_Excerpt provided_:
The collapse of crypto exchange FTX appears to have sparked surging sales for self-custodial crypto wallets which give users direct ownership of their coins.
SafePal, a Binance-backed crypto wallet brand, has experienced a 10x surge in traffic to its platform since November 11th, and its hardware wallet has made record sales within that time.
- SafePal surpassed over 7 million users over the past 6 months, with pronounced gains in November.
- In a statement shared with CryptoPotato, SafePal CEO Veronica connected its increasing traffic to FTX’s bankruptcy.
- “The recent FTX situation has taught the industry an important lesson about decentralization and transparency,” she said. “As more people realize the importance of taking full control of their assets, SafePal will become one of the major web3 gateways for the crypto masses.”
- FTX is suspected to have mishandled client assets by lending them out without user permission, rather than backing deposits 1:1 at all times.
- This eventually led to its insolvency, when a “bank run” left it unable to satisfy clients’ overwhelming demand for withdrawals.

_Material shown_:
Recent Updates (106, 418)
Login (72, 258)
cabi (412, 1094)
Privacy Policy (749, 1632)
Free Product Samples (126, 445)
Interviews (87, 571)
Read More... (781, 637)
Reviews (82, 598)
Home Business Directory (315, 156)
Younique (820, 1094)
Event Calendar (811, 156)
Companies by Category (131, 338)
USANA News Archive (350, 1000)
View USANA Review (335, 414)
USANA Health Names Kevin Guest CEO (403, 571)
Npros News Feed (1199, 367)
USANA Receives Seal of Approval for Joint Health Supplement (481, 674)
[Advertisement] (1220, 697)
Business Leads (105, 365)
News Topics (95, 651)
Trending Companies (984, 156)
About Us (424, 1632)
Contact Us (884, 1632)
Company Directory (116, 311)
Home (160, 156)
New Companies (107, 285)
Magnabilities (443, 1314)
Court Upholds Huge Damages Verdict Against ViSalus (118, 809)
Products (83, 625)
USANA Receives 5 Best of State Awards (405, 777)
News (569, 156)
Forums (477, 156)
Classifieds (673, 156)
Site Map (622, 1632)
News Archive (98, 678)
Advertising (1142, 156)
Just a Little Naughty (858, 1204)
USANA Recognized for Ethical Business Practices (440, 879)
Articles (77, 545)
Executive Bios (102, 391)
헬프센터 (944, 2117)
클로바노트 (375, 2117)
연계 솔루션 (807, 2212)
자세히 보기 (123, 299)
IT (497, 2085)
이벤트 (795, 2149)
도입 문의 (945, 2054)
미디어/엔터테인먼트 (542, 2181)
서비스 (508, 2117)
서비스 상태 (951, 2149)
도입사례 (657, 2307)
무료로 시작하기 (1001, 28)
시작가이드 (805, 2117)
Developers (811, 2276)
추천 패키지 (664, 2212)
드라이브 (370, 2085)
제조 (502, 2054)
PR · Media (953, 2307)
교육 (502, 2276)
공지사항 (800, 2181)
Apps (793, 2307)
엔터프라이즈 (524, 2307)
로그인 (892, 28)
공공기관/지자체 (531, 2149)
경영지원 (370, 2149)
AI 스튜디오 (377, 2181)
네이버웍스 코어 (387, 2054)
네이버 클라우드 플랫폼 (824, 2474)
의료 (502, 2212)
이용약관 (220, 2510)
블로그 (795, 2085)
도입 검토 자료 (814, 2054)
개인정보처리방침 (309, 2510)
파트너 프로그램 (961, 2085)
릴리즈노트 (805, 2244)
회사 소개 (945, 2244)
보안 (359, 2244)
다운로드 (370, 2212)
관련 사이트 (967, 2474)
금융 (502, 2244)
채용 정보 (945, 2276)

_Exercise description_: Continue the news report above on self-custodial wallet sales after the FTX collapse, starting right after its final sentence.

_Solved problem_:
- At the time, Binance was experiencing roughly equal net inflows to FTX, possibly being viewed as the more dependable company for previous FTX users. The larger exchange’s CEO, Changpeng Zhao, arguably sparked FTX’s collapse earlier this month with tweets spreading doubt about the firm.
- Binance has since promised to implement proof of reserves at its exchange, to ensure users that their assets are always safe.
- Nevertheless, Crypto Twitter has been vocal in encouraging traders and investors to use self-custody this month, to stay safe from future loss of funds to centralized counterparties.
- Trezor, a popular hardware wallet provider for digital assets, also reported a 300% surge in sales in the days after FTX confirmed its insolvency.